Tuesday, July 15, 2008


I know I can be cynical with the best of them, but the truth is I tend to like people, which certainly makes travel more enjoyable. As a former French major and hopeless Francophile, I often find myself defending (sincerely) the French people against the standard criticisms. I’m not being a snob. Though they’re more formal and not as gregarious as some people and, yes, proud of their culture, the French I’ve known have been friendly and kind and quite intelligent.

I recall fondly, for example, sharing dinner (Spring 2007) in the apartment of a Parisian home exchange family whose teenage son we were going to host in New York. The food and wine were, not surprisingly, excellent, as was the conversation (all in French and, yes, mine is admittedly rusty). I was especially impressed by the father who prepared the duck and told us all about the recipe, and likewise could discuss the wines at length. Pretty standard in France, but as the topics veered from music to literature to politics to travel, he spoke about every subject with enthusiasm and intelligence. The punch line is that he’s a cop. A chief homicide detective, but still…. And that’s what I like about the French.

So I prefer to let people surprise me, which of course leads me to Istanbul and the Turks.

Backtrack to the week before my departure: I’m in the office of my orthopedist having my sprained hip flexor tendon checked out before leaving town. He asks where I’m going and I say Turkey. He’s astonished that I would want to do such a thing. Why go to Turkey? They’re nasty there. They lie, they steal, they cheat. They just want your money. Not a good country.

Did I mention that he’s Greek? And I’m guessing in his late 60s? Apparently the Greek-Turk rivalry is finally fading, at least among the young, but this otherwise intelligent man was convinced the Turks were a lost cause.
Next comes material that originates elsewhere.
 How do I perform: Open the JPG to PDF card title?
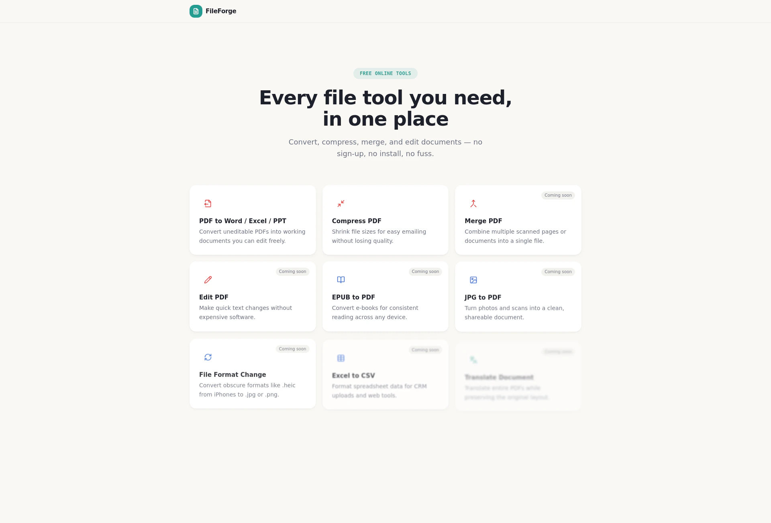tap(483, 297)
And of course when you travel in the most touristy areas, you have to contend with all the cheats and hustlers a culture can produce, be you in Beijing or Paris, Istanbul or Moscow. Taking the bus into town from Ataturk Airport, I paid for three 9 lira tickets with two 20s, and was given only 3 lira change. When I pointed this out, the guy pretended that he hadn’t noticed that the bills I gave him were both 20s. Yeah, right. Likewise, touristy restaurants in Istanbul are known to add hidden charges to bills and pull a variety of bait and switch tactics. So it is easy to have a bad experience that can sour you on the whole trip, but if you’re wise you’ll keep things in perspective. I know whereof I speak, having managed to have a great time in China after getting my $2,000 video camera stolen in Beijing.
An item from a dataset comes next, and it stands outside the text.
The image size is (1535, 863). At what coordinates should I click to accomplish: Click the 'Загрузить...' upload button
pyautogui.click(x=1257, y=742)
Now (finally) to the point: the people in Istanbul were great! Except for a couple of hustlers, we were treated very well indeed by friends and strangers. We had the great fortune of being hosted by the incredible Fatma and her cordial husband Ayhan, our home exchange partners who will be visiting us in New York next year. This was a non-simultaneous exchange, with them staying elsewhere while we occupied their house and played with their cat and dog. But Fatma was ubiquitous, showing us around town, taking us to the arena twice to see Turkey in the European Cup (see next post), hosting a dinner party for us on her patio with ten of her friends, helping us shop for anything we needed, leading us and our friends and her friends on a cruise up the Bosporus for dinner in a fishing village at the mouth of the Black Sea. Fatma is a doctor twice over, an eye surgeon and a doctor of forensics who works for the court. Walk down the street with her and it seems on every block she knows someone or has a friend who runs this store or restaurant. We’ve had some wonderful home exchange experiences, but she certainly wins the first-place prize as our most ingratiating host. We’re already intimidated trying to figure out how we’re going to match her efforts when she and Ayhan come our way.

As many of you have no doubt heard me say far too often, this is the second great advantage of home exchange (the first being money). You get to meet people who aren’t trying to sell you something. Through Fatma we met and hung out with about twenty people from Istanbul. I’ll write more about my impressions of the city in a future post, but if there’s a Turkish stereotype, so far it’s definitely a positive one.